#AFF A800 BMC not responding

1 messages · Page 1 of 1 (latest)

chilly trellis
#

I've got a naughty BMC in A800. Firmware update failed with: sp.servprocd.upd.unexpt.evts: reason="Unable to transfer SP firmware image using network interface"
I tried to ssh into the BMC and get the password prompt, but then it hangs. SSH debug shows (slightly sanitized):
admin@xxx-xxx-sp's password:
debug3: send packet: type 50
debug2: we sent a password packet, wait for reply
debug3: receive packet: type 52
debug1: Authentication succeeded (password).
Authenticated to xxx-xxx-sp ([1.2.3.4]:22).

but I never get an SP prompt.
I've tried rebooting the SP with no change in behavior.

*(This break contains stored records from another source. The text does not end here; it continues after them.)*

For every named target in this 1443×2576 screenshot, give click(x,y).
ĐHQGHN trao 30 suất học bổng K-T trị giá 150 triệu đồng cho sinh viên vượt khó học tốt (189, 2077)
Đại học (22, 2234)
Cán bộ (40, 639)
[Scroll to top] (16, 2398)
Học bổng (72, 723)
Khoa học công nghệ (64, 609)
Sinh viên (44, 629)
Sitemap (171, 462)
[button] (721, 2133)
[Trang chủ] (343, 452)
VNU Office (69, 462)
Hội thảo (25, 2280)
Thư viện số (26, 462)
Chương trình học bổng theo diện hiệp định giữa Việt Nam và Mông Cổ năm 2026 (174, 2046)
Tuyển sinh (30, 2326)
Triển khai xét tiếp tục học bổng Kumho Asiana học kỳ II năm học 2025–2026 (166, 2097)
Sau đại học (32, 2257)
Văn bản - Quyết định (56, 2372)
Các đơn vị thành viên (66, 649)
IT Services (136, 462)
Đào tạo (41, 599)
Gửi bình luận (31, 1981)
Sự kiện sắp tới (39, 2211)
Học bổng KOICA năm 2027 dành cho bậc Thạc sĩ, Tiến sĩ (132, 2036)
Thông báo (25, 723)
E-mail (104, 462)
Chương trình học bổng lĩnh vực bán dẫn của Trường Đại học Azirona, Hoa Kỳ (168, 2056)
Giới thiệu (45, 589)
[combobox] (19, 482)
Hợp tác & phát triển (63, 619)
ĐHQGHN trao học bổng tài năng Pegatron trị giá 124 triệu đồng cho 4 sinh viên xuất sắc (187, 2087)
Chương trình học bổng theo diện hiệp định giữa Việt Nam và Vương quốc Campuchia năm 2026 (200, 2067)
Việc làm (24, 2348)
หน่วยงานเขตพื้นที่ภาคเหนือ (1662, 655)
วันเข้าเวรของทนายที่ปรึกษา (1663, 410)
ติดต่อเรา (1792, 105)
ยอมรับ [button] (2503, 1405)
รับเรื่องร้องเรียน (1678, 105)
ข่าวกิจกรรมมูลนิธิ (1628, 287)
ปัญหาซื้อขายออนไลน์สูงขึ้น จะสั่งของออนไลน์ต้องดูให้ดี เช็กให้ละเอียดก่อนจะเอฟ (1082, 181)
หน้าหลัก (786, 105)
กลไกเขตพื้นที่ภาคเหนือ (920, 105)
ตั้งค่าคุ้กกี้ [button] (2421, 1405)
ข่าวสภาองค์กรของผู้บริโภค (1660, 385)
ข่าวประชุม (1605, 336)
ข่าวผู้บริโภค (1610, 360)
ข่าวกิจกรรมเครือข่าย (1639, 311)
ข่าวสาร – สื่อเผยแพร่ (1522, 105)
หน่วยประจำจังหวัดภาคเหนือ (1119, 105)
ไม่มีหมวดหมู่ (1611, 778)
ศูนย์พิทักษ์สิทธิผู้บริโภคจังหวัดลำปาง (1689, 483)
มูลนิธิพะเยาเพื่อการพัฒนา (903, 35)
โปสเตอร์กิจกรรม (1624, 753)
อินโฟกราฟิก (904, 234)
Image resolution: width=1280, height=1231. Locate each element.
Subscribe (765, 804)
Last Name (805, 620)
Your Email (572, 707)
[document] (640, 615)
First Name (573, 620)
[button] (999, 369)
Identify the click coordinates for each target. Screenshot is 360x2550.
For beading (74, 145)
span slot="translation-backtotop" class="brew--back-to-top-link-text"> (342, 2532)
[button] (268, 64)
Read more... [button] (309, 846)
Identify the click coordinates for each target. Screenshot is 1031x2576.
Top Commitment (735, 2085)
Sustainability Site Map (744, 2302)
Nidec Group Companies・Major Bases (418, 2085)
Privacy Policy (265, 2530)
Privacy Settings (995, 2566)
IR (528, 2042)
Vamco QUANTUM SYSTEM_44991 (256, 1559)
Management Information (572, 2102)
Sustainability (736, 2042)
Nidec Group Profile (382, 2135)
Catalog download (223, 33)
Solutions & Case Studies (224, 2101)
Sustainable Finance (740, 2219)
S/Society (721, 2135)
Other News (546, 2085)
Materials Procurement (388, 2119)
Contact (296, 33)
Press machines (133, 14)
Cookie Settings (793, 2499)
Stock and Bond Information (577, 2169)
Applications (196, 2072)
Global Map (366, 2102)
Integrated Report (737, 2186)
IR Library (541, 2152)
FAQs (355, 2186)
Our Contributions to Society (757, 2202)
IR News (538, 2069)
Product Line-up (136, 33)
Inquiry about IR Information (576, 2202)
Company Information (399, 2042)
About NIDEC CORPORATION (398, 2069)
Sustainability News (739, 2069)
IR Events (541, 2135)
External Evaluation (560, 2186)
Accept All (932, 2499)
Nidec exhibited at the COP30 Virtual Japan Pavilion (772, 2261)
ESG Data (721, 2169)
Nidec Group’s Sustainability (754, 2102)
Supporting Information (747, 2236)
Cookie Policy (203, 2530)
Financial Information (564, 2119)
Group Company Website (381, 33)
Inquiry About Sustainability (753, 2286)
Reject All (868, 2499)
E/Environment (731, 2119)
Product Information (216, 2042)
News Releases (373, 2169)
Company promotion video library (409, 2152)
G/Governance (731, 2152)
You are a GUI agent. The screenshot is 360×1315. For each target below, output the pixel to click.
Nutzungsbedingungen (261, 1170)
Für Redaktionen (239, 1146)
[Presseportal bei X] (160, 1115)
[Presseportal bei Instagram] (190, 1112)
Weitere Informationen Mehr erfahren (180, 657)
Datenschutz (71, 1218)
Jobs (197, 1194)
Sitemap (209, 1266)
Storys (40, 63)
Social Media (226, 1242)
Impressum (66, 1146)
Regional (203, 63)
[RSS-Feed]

It's not dead according to the sp_configuration.txt file:
version

Booted primary firmware version 10.7
Primary firmware version 10.7
Backup firmware version 10.6
uptime

10:04:55 up 463 days, 10:43, 0 users, load average: 1.56, 1.38, 1.40
date

Fri Oct 13 10:04:55 UTC 2023

sp_system_event_log.txt does not show any recent heartbeats - they stopped on 9/23
Any suggestions on what to try?

vagrant lotus
#

Try:

system service-processor reboot-sp -node [nodename] -image backup

If that suceeds, attempt the upgrade again.

chilly trellis
#

That let me ssh into the BMC but the update is failing from there:
Downloading package...wget: can't open '/mnt/sapps/RLM_FW.pkg': No space left on device

vagrant lotus
#

I'm not somewhere where I can search the NetApp KB right now, but I bet if you search for "BMC update no space left on device", you'll find a solution for that.

chilly trellis
#

I see that 10.6 and 10.7 were on there. I deleted 10.7 since I'm on the 10.6 backup image. Still no space.
I finally beat it into submission by using ftp instead of http for the download. Thanks for the help!

tame temple
#

How did you get the sp firmware over? Sounds like possibly vol0 might be full?

chilly trellis
#

I ended up doing it by signing on to the BMC directly and then bmc update ftp://...

wicked verge
#

I see it did work for you. FTP, a classic solution 😄 +1 for double checking on if the rootvol is full that can cause all kinds of issues.

chilly trellis
#

I got the SP firmware updated but still have an alert on the Service-Processor subsystem. All SPs in the cluster are at 10.8.

tame temple
#

What’s the alert?

#

Coming from “system health alert show” or a system event ?

chilly trellis
#

system health subsystem show

#

system health alert show also reports it but it's more historical - it's reporting the firmware update failure whereas I was able to successfully update the firmware

warm pond
#

system health subsystem show does the same. It simply shows "degraded" in a certain subsystem if there currently is an alert. If you remove the alert the system health subsystem show will turn to "OK" again.
Sometimes alerts are obsolete but don't get removed automatically (many times it works but not always).

#

With system health alert show -fields monitor you can see what monitor was responsible for the alert and then delete it with system health alert delete -node [nodename] -monitor [monitor] If the issue causing the alert is still relevant the alert will reappear after some time. If it doesn't it was obsolete.

chilly trellis
#

Weird fix of the day (it's my month so far for weird alerts)
before:
primary 10.8
backup 10.7

sp reboot-sp -node xxxx -image backup

After reboot:
primary 10.8
backup 10.7

alert cleared.
sp.servprocd.upd.evts: reason="PostUpdate Check : SP firmware post-update check has PASSED "

The reboot into the backup didn't even work but cleared the alert with the correct and current version.
Halloween is coming...